When a real estate agent decides to sell his own home — in a down market, by deliberate choice — that’s not just personal news. It’s a masterclass in strategic thinking that every Toronto homeowner should understand.

Michael Prior, founder of The Prior Group at Revel Realty, isn’t selling because he has to. He’s selling because the math, right now, works in his favour — and he wants Toronto homeowners to understand why the same logic might apply to them. Prior specializes in Toronto’s west end, and this move reflects the same analysis he brings to every client conversation.

“It’s always a good time to buy and always a good time to sell,” Prior says, borrowing the industry cliché — then immediately dismantling it. “The truth is, it depends on who you are and what your situation is.” It’s this kind of honest, client-first thinking that defines how The Prior Group works with buyers and sellers across Toronto.

The counterintuitive case for moving in a down market

Most Toronto homeowners look at a softened market and decide to wait. Prior made the opposite call. With years of experience advising clients on west-end real estate, he saw something that most people miss: when values fall across the board, the gap between what you’re selling and what you’re buying narrows — and that differential is where the real opportunity lives.

“The house that we bought four years ago at the height of the market, I would not have been able to afford. And the house that we bought now just cleared into our price point.”

— Michael Prior, The Prior Group at Revel Realty

The logic is precise: if the market has declined by 10% since Prior purchased his home, he receives 10% less than peak value on his sale — but the property he’s moving into has also dropped by a comparable percentage. On a higher-priced upgrade property, that 10% decline represents a larger absolute dollar saving. The differential between buy and sell price shrinks. The upgrade effectively becomes cheaper.

Personal circumstances are always part of the picture

Prior is candid that market strategy alone doesn’t drive a move. “There’s always personal situations,” he acknowledges, “and these are the biggest ones that play into why you should or shouldn’t sell your house.” The Prior Group’s approach to advising clients in Little Italy and across Toronto’s west end starts with exactly this conversation — understanding the full picture before ever discussing price or timing.

For Prior personally, the strategic and personal factors aligned. That convergence — when your life circumstances and the market logic point in the same direction — is often when the best moves happen. Having guided clients through multiple market cycles in this neighbourhood, he recognises that pattern and helps clients see it in their own situations.

What “my house is worth less than I paid” actually means

Perhaps the most valuable insight in Prior’s analysis is his reframing of the common homeowner lament. “A lot of people say, ‘Well, I bought my house for XYZ, and now it’s worth a lot less,'” he explains. “Yes, but there’s more to the situation. Where are you moving to? What are you going to do? And where’s the market going?”

This is the difference between a transactional real estate agent and a strategic advisor. Agents who truly serve their clients don’t just tell you what your home is worth today — they model the full move: what you net, what you spend, what the carrying costs look like, and where values are likely to go. Prior and his team at The Prior Group offer exactly this kind of analysis, sitting down with clients to build a complete picture of what a move means for their family’s financial position.

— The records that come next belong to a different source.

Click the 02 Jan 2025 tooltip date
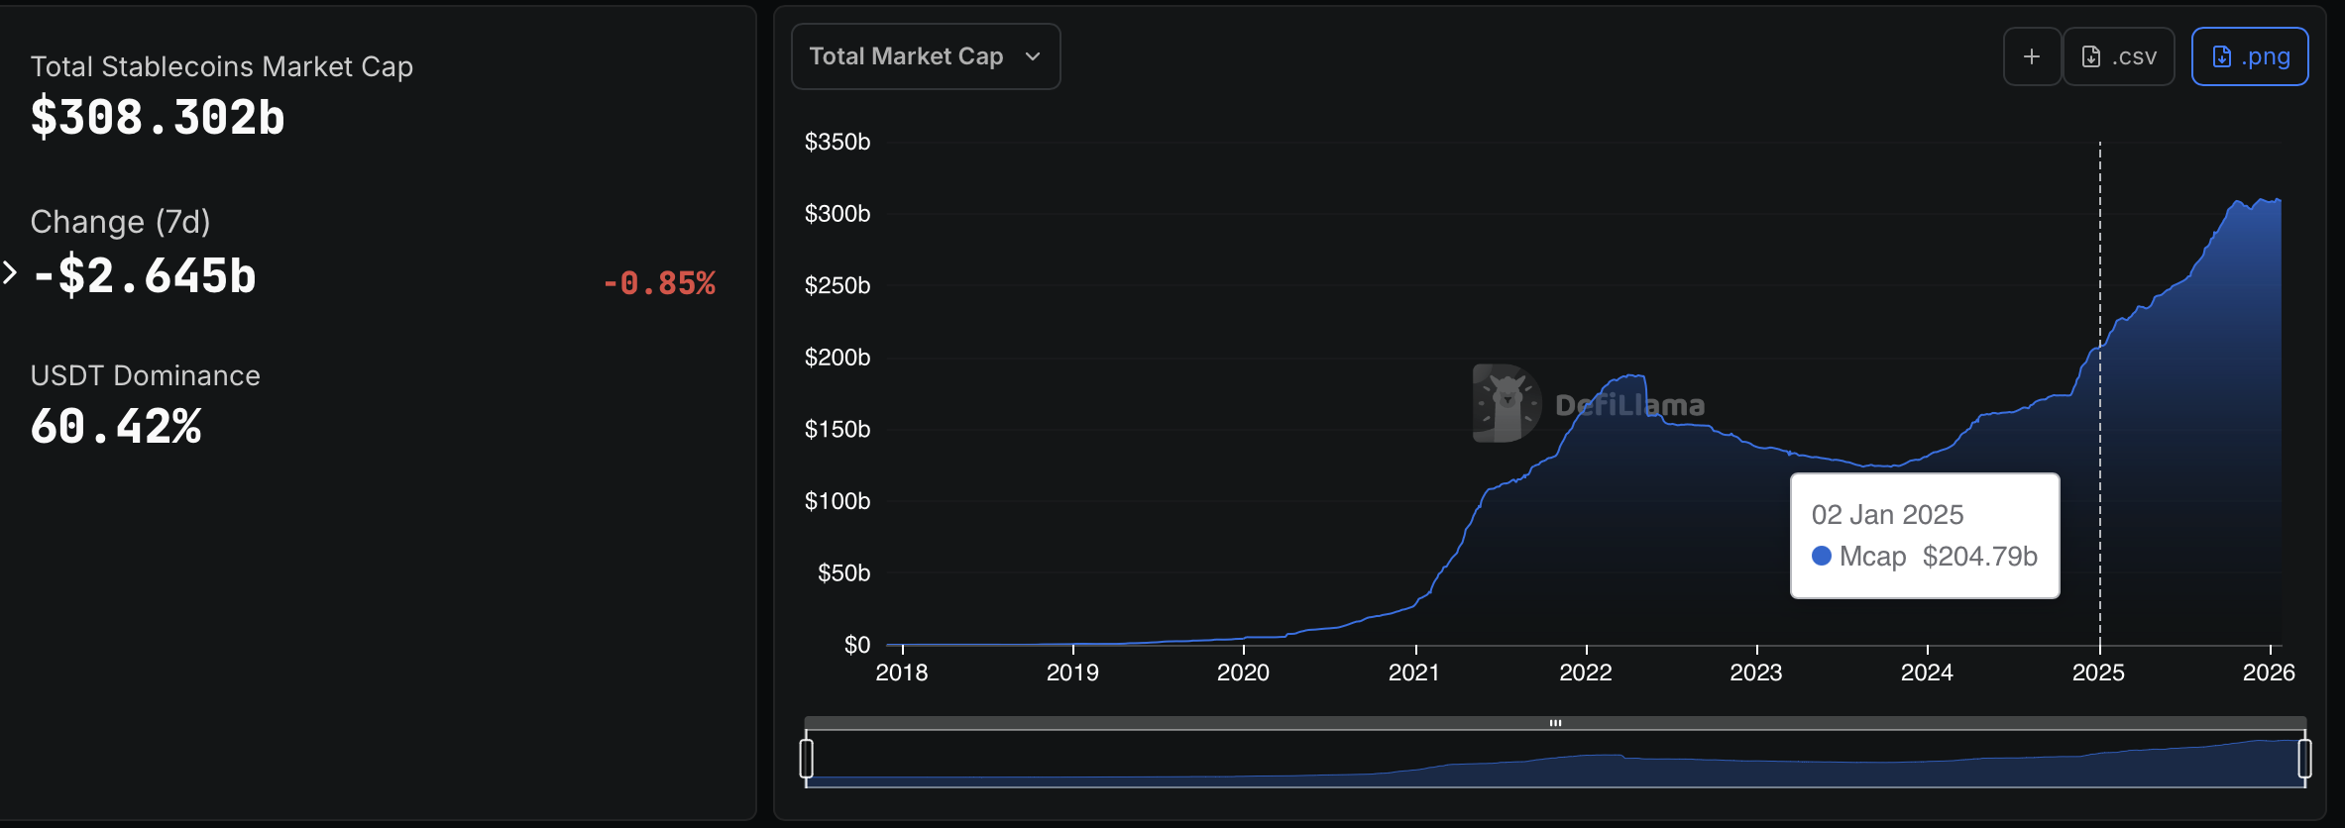 [1887, 515]
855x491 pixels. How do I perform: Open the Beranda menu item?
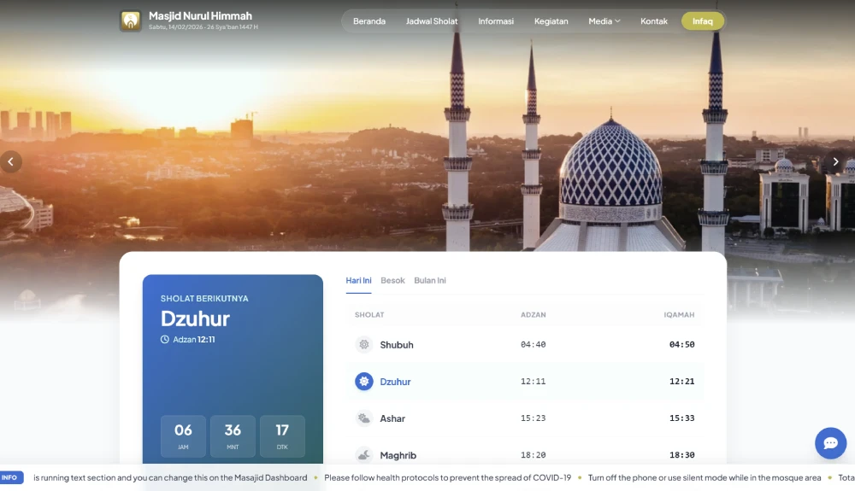click(x=369, y=21)
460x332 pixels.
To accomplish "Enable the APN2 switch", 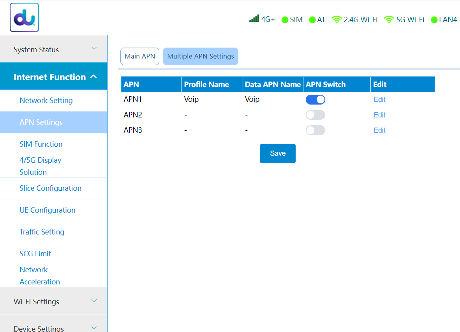I will (315, 115).
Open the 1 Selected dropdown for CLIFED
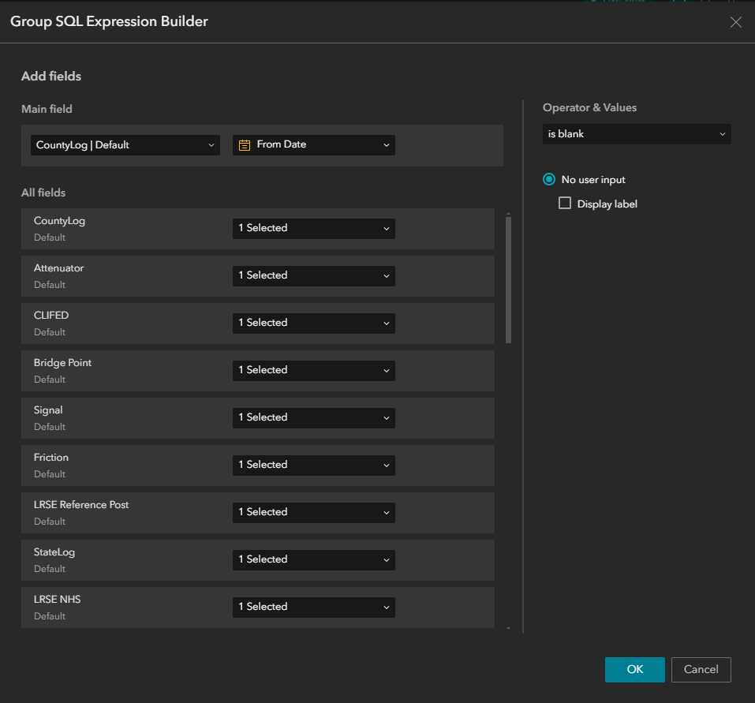Screen dimensions: 755x703 click(x=313, y=323)
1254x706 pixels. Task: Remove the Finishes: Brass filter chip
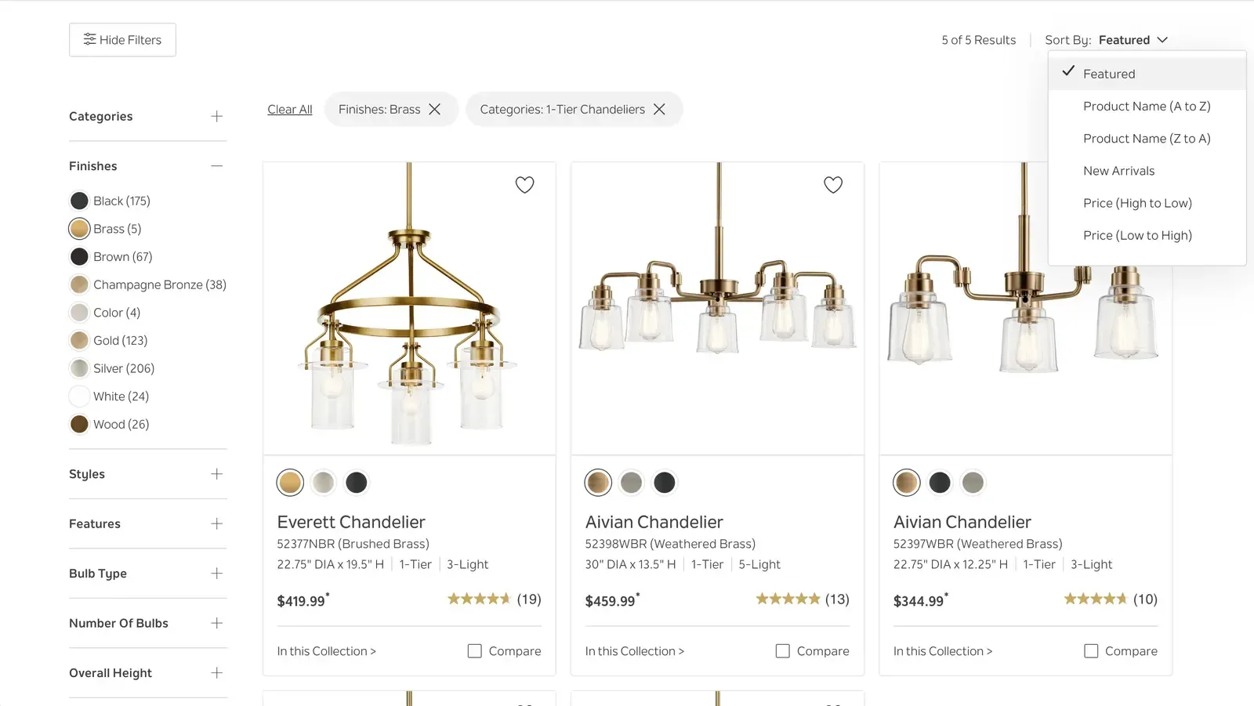[435, 110]
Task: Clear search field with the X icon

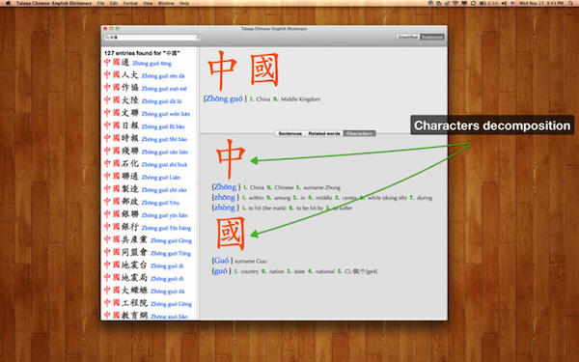Action: point(198,38)
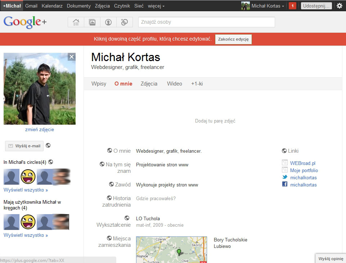The height and width of the screenshot is (263, 346).
Task: Remove the profile photo with X icon
Action: coord(72,57)
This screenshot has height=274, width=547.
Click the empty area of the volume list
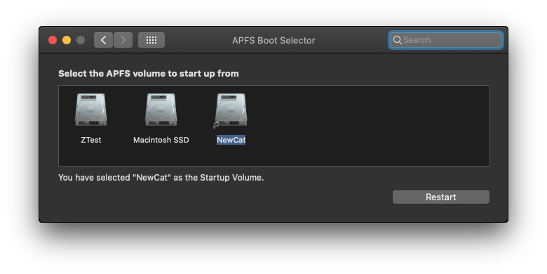pyautogui.click(x=366, y=126)
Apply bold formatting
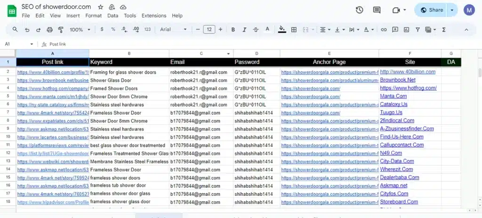This screenshot has width=482, height=218. [233, 30]
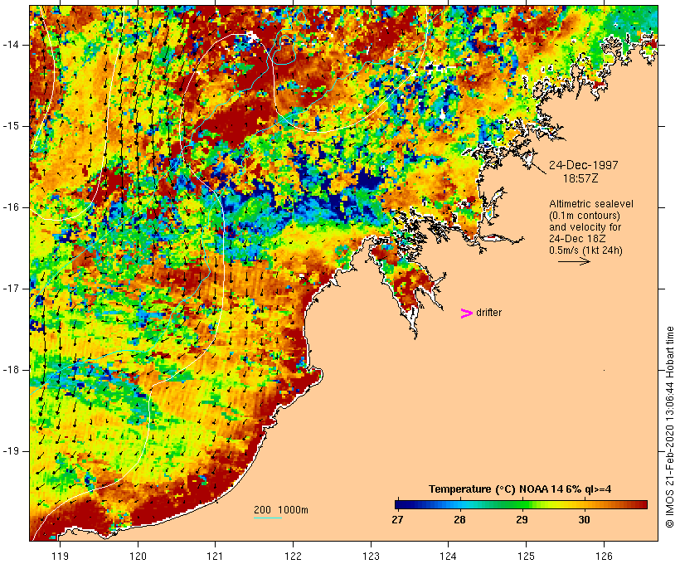Click the dark blue end of temperature colorbar
This screenshot has width=680, height=564.
pyautogui.click(x=400, y=504)
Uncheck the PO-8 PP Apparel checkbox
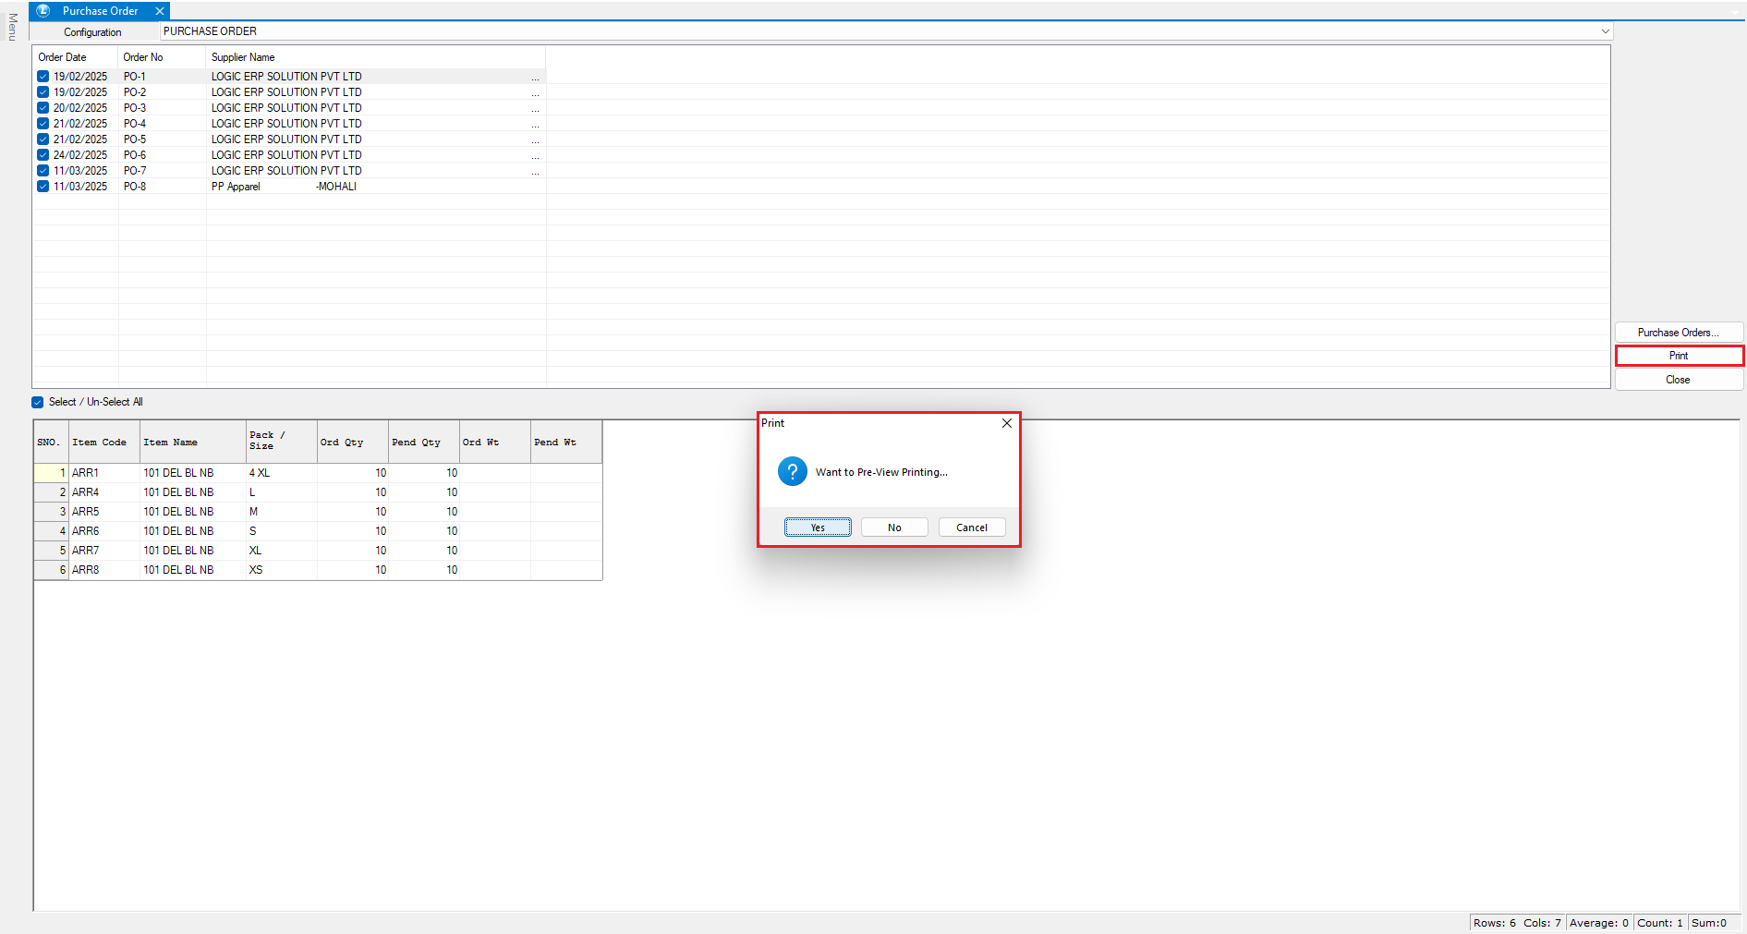Screen dimensions: 1747x934 (42, 187)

Little Italy market focus, backed by local experience

The Prior Group’s focus on Little Italy and the broader College Street corridor means Michael Prior and his team work this market consistently — not as an occasional stop on a city-wide roster, but as a primary area of practice. That concentration builds the kind of local knowledge that shapes better advice: understanding the buyer profile, the inventory rhythms, and how prices in this pocket of the west end move relative to the broader Toronto market.

For homeowners in this neighbourhood weighing whether to make a move, Prior’s message is consistent: the timing question isn’t universal. It’s personal. And the only way to answer it accurately is with a granular analysis of your specific situation.